6. Determine if the data is discrete or continuous
3.5: The data of the test results is discrete because the scores are integers. Discrete data can only take on specific, separate values (e.g., you can't score 50.5 on a test). Continuous data, on the other hand, can take on any value within a range.
7. Calculate the range for Grade 12B
3.6: The range for Grade 12B is the difference between the maximum and minimum values. The maximum value is 95 and the minimum value is 20. Therefore, the range is $95 - 20 = 75$.
8. Find the mode for Grade 12A
3.7: The mode for Grade 12A is the value that appears most frequently. In the dataset, the number 60 appears 4 times, which is more than any other number. Therefore, the mode is 60.
9. Calculate the interquartile range for Grade 12B
3.8: To calculate the interquartile range (IQR) for Grade 12B, we need to find the first quartile (Q1) and the third quartile (Q3). The data is already sorted.
Q1 is the 25th percentile, and Q3 is the 75th percentile. With 19 data points, Q1 is the value at position $0.25 * (19+1) = 5$, which is 37.5 (average of 35 and 40). Q3 is the value at position $0.75 * (19+1) = 15$, which is 60.
Therefore, the IQR is $60 - 37.5 = 22.5$.
10. Compare the performance of Grade 12A and 12B
3.9: To determine if Mr. Sewpersadh is correct, we need to compare the performance of the two classes. We already calculated the mean for both classes:
Mean for Grade 12A: 57.18
Mean for Grade 12B: 51.95
Since the mean for Grade 12A (57.18) is higher than the mean for Grade 12B (51.95), Grade 12A performed better in the Trial exams.
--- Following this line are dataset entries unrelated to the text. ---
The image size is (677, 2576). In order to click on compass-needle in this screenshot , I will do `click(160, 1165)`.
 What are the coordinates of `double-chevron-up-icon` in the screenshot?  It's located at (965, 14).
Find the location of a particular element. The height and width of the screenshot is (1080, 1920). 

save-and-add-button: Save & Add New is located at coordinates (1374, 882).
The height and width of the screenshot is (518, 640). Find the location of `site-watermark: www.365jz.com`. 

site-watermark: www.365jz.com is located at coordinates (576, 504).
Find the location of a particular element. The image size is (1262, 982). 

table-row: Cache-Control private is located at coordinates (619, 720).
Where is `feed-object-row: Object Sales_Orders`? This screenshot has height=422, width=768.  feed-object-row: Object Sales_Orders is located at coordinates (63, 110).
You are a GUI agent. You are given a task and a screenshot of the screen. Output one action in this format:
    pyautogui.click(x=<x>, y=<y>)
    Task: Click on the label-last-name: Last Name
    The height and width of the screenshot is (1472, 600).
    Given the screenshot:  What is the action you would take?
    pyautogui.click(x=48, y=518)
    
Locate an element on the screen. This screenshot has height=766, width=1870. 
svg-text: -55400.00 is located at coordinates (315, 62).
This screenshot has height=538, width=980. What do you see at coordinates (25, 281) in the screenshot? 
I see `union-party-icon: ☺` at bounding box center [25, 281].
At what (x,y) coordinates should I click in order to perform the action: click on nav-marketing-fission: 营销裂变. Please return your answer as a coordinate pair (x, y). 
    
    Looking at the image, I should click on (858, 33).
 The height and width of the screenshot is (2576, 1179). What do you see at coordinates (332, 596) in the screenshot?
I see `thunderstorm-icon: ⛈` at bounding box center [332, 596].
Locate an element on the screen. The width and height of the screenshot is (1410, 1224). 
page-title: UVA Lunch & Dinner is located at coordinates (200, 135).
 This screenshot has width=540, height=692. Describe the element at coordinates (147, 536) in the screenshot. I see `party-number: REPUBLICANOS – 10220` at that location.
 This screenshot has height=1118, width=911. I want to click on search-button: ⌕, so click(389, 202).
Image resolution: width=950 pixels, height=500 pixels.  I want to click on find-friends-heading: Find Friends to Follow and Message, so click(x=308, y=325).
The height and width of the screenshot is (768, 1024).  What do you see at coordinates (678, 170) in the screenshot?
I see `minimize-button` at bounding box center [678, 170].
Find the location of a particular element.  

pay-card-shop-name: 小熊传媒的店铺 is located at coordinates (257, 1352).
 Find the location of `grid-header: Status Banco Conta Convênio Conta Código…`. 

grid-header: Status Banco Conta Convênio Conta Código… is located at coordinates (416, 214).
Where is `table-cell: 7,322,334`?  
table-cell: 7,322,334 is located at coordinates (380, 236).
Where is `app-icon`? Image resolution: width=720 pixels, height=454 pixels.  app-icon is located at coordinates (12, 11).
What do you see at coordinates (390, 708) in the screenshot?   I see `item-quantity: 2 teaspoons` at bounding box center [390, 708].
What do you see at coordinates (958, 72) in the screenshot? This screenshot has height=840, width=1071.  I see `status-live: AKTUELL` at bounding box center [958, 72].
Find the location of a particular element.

11. State the final answers
Final Answer:
3. 1 Minimum value for 12B: $\boxed{20}$
4. 2 Median for 12A: $\boxed{60}$
5. 3 Mean for 12B: $\boxed{51.95}$
6. 4 Probability of a student getting above 80% in 12B: $\boxed{10.53\%}$
7. 5 Data type: $\boxed{Discrete}$
8. 6 Range of 12B: $\boxed{75}$
9. 7 Mode for 12A: $\boxed{60}$
10. 8 Inter quartile range for 12B: $\boxed{22.5}$
11. 9 Grade 12A performed better.
### Examples
Understanding the distribution and central tendencies of test scores, like mean, median, and IQR, is crucial in education. Teachers use these statistics to evaluate the effectiveness of their teaching methods and to identify areas where students may need additional support. This type of analysis can also be applied in business to analyze sales data, in healthcare to study patient outcomes, and in sports to evaluate player performance.